## ACTIVITY
Once the line with "You are a computer-use agent. Viewport: 997px" is found in the entries below, repeat it and each following line exactly, up to and including the line with "Task: Open the visa". Add no other lines.

(DATA FOR THIS TASK begins)

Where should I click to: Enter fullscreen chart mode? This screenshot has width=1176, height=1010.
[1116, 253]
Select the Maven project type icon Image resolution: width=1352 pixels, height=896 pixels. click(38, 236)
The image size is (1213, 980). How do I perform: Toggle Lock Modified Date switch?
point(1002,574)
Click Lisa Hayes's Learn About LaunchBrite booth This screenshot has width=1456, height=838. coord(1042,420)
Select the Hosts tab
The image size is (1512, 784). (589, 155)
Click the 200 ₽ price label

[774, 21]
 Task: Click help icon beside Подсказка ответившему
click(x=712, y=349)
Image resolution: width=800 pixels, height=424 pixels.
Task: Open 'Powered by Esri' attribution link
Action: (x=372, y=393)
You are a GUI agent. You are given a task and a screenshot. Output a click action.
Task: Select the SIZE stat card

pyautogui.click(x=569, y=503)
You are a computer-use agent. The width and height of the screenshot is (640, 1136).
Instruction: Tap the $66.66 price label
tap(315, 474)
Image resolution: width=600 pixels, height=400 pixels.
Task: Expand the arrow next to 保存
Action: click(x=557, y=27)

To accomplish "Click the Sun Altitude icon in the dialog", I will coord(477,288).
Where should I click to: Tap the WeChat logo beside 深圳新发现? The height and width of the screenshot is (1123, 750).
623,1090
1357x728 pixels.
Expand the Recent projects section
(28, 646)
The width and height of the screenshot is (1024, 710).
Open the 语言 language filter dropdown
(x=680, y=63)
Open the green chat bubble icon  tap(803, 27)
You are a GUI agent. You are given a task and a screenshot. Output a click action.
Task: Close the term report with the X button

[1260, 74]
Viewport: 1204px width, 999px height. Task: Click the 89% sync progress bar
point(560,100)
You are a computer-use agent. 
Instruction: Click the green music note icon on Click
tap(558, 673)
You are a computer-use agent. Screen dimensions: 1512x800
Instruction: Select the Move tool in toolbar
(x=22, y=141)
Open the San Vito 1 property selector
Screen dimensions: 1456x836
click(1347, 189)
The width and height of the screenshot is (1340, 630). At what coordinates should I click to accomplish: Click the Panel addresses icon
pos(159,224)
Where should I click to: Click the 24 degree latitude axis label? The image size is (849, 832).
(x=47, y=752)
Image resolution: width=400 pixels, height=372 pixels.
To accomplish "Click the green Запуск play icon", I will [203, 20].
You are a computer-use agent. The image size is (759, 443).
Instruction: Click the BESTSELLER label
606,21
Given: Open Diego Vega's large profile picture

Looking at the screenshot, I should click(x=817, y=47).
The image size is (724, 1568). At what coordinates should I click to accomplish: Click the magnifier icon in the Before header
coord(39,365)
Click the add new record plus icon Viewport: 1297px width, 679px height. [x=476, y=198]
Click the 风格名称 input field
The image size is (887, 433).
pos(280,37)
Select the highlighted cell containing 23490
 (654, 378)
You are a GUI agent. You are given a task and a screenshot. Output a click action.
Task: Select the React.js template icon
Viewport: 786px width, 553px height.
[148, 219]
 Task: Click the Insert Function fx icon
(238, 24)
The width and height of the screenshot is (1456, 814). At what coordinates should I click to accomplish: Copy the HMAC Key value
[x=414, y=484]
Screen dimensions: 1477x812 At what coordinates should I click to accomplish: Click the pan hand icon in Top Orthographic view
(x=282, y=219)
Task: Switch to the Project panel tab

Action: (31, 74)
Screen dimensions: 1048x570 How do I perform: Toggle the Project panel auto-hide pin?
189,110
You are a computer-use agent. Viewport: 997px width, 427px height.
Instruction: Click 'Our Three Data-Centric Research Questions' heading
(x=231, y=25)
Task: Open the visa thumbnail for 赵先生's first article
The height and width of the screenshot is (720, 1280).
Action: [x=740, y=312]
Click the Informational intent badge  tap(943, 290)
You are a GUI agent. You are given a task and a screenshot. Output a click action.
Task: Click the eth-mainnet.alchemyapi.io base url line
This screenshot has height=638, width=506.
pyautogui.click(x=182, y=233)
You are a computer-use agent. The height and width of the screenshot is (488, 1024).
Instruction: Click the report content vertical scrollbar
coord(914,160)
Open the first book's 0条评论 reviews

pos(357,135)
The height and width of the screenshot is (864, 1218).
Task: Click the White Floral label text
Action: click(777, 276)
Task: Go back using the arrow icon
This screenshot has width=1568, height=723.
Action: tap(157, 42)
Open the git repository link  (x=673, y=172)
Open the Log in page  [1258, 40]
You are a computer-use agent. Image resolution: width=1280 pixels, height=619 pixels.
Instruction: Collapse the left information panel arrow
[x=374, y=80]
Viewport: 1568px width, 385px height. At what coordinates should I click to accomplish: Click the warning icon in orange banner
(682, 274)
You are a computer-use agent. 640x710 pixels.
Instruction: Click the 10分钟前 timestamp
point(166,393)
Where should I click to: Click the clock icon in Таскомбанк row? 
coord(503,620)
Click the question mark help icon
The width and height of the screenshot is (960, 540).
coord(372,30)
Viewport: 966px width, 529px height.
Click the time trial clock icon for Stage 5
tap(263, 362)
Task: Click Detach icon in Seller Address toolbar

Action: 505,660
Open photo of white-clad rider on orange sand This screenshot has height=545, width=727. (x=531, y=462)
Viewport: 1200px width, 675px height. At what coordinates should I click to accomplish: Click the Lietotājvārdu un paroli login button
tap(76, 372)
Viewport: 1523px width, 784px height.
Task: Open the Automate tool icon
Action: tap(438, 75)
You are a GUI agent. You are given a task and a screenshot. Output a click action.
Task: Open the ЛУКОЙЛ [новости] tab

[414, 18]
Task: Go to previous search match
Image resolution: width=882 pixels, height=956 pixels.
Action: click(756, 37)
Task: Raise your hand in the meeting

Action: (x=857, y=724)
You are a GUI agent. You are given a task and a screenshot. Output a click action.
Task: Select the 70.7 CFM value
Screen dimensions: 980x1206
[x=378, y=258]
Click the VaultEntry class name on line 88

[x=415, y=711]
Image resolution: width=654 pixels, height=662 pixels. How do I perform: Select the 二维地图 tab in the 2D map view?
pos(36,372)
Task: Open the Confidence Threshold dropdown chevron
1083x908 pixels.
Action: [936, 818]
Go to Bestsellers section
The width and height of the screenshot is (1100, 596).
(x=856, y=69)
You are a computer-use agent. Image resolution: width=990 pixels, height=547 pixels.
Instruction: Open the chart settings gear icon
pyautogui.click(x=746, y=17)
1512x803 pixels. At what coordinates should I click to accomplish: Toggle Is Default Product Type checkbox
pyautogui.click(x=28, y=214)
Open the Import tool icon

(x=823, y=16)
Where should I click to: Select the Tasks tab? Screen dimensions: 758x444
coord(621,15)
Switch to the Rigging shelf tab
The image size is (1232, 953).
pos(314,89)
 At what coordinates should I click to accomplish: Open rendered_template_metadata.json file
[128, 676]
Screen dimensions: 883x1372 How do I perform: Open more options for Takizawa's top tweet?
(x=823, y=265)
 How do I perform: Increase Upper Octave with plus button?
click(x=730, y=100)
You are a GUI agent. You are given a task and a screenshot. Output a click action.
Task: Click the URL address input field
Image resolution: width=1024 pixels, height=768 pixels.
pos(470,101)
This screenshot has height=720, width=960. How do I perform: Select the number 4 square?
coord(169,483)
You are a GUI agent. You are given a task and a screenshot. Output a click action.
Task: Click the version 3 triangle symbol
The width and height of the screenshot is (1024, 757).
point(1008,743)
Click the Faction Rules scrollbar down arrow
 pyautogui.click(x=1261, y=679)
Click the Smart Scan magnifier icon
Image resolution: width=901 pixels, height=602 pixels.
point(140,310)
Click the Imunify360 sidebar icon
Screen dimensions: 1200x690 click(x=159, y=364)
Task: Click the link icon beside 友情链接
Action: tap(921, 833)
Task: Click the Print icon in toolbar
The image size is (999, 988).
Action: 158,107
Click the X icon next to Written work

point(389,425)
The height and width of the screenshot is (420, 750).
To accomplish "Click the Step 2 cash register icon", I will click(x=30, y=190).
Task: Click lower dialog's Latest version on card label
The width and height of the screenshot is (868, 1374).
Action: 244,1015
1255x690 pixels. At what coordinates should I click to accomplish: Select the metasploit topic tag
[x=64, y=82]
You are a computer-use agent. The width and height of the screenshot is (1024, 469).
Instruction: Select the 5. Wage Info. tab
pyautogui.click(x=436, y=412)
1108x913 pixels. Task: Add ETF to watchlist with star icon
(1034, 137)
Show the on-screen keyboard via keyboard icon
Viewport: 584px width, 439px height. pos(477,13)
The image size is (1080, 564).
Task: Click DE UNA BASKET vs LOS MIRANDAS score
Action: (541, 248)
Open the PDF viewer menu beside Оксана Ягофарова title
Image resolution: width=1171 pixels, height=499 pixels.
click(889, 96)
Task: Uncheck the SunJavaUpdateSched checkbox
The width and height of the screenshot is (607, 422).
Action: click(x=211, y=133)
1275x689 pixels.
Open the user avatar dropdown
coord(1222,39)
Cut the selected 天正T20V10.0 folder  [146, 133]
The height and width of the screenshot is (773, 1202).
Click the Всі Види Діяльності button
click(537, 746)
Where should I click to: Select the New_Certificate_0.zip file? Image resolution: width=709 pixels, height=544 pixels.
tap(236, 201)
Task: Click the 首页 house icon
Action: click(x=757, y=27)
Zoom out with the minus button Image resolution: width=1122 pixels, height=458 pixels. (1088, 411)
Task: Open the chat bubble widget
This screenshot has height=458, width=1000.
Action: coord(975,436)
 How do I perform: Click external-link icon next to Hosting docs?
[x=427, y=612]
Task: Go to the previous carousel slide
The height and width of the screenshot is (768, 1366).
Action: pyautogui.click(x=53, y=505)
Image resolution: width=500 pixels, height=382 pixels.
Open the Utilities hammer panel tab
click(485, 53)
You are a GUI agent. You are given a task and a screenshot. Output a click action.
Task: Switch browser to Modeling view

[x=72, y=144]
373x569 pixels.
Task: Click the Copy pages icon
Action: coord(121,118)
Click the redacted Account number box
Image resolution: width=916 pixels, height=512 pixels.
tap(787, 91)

(DATA FOR THIS TASK ends)

## SOLUTION TO THE EXERCISE
You are a computer-use agent. Viewport: 997px width, 427px height.
Instruction: Click 'Our Three Data-Centric Research Questions' heading
(x=231, y=25)
Task: Open the visa thumbnail for 赵先生's first article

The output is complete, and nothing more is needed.